Business can be awful, but you have to rise above it; one way is to show your humanity when everyone else’s has disappeared. (loc. 2646)

These are the perspectives of Rosa Guerrero, the longtime head of HR at Ellery. She’s an endearing character from a disadvantaged background who climbed the corporate ladder by virtue of much grit and dedication. As the de facto Head of HR for a small company (much smaller than the one depicted in this novel), Rosa’s attitudes rang true for me. She nicely articulates the ways in which I try to carve out a legitimate space in my business for emotions and psychology amongst all the financial reports and competitive necessities. I count myself lucky to be part of an organization that, at least up to now, has retained a lot more of its humanity than Ellery Consumer Research.

Although Rosa is definitely the central character, the reader is treated to the internal perspectives of several other key members of HR at Ellery, each with particular strengths, weaknesses, successes and failures. The character development here isn’t top-notch, but it’s also not absent; in the end, I was genuinely pleased with how all the characters evolved.

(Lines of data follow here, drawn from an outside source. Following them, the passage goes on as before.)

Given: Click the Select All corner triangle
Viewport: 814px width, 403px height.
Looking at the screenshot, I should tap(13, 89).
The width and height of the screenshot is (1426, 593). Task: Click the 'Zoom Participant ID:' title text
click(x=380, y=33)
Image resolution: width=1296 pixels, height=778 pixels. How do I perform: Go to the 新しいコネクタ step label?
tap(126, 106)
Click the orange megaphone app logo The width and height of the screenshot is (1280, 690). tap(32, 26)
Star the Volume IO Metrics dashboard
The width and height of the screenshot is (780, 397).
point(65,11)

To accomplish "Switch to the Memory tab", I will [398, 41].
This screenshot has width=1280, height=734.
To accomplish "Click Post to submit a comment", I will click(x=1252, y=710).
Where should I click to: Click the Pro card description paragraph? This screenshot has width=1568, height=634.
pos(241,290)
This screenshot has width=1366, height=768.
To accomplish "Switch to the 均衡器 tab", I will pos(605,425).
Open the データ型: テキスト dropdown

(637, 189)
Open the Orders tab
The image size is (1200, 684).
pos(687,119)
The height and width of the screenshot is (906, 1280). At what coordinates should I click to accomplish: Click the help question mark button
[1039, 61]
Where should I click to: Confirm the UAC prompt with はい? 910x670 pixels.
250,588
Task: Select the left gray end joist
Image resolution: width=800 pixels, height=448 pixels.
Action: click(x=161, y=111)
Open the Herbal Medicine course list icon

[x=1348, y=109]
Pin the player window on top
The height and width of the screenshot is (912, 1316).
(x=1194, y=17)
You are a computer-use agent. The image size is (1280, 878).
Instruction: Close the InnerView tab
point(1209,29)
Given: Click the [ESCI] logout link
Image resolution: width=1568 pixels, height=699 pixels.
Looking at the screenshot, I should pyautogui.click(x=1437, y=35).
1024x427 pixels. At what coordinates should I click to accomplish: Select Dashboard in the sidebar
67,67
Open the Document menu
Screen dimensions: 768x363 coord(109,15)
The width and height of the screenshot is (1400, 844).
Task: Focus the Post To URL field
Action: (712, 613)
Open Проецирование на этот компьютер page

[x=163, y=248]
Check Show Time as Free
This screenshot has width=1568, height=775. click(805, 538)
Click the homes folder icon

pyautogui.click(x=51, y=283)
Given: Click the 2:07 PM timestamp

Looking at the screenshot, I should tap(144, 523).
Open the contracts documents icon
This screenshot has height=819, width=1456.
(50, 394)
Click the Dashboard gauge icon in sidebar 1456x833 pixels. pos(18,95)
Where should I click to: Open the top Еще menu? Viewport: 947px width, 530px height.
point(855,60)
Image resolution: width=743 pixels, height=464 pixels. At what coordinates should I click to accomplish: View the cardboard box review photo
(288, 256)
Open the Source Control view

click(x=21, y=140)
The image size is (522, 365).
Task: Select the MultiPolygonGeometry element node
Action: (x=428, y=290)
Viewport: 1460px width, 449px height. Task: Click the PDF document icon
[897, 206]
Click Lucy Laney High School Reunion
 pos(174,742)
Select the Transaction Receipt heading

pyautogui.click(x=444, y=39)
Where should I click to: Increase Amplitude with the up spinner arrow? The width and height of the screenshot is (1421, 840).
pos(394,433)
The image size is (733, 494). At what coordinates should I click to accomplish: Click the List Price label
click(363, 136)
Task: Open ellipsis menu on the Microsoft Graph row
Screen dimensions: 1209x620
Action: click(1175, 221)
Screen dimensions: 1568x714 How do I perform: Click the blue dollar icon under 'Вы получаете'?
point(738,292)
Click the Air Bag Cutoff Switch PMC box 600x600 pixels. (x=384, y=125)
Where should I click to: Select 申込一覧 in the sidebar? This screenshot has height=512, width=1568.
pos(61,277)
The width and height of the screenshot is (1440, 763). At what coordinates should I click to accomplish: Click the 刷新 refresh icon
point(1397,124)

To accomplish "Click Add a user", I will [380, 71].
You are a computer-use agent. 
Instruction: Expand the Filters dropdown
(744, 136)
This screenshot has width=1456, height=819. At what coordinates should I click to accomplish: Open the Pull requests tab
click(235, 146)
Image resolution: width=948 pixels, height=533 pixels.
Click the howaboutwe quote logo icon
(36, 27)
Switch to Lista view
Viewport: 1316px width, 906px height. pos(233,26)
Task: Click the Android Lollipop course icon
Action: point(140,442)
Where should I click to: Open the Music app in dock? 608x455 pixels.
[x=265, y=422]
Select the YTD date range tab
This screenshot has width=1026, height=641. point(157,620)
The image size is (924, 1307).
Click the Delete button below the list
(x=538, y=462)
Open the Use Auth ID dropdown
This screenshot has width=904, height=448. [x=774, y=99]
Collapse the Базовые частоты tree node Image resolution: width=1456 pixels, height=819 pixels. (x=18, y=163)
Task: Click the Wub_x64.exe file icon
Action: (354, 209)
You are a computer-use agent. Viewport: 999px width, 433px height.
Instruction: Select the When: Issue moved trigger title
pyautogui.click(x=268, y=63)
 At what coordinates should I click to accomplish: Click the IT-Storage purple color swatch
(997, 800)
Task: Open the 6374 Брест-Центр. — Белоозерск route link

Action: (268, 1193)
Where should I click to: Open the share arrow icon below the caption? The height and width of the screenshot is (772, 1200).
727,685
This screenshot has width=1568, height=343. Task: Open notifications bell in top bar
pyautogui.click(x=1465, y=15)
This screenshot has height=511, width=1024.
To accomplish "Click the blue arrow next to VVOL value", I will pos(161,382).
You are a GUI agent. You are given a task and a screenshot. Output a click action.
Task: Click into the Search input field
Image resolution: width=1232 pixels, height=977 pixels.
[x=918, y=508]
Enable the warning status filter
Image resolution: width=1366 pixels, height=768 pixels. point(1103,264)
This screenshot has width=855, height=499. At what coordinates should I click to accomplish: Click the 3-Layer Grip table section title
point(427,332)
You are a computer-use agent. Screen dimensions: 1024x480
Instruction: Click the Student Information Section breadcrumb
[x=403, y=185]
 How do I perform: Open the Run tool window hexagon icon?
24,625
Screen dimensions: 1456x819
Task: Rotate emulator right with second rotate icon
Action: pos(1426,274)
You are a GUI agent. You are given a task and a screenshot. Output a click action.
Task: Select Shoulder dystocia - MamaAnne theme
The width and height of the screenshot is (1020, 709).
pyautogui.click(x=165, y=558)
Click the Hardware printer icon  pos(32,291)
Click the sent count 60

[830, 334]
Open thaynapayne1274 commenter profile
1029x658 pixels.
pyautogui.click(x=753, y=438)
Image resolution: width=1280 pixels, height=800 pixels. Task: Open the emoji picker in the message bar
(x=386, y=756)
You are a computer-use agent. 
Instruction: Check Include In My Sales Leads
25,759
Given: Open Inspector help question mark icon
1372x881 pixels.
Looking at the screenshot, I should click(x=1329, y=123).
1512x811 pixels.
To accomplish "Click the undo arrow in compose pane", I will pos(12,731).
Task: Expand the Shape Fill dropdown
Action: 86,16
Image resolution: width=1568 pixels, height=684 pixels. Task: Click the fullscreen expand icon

Despite Rosa’s outlook and efforts, Ellery is a fairly harsh work environment where one misplaced comment can compromise a career and backstabbing for personal gain is common. I’ve no reason to think this isn’t typical of most work environments, and probably worse for folks in high-stakes corporate America. The question of whether influence and money can provide a meaningful life pervades the pages of This Could Hurt, and Medoff does herself a favor by not getting too preachy and allowing the story to speak for itself. Along the way, we encounter lots of topical themes, such as unconscious homophobia/racism, adult male friendship, sexism in the workplace, our culture of comparative consumerism, and work-life balance. Medoff’s handling of these themes isn’t unusually adroit, but she doesn’t fumble the ball either. The character arcs are not uniformly positive or negative, allowing for a plurality of outcomes that feel somewhat cliché but generally realistic.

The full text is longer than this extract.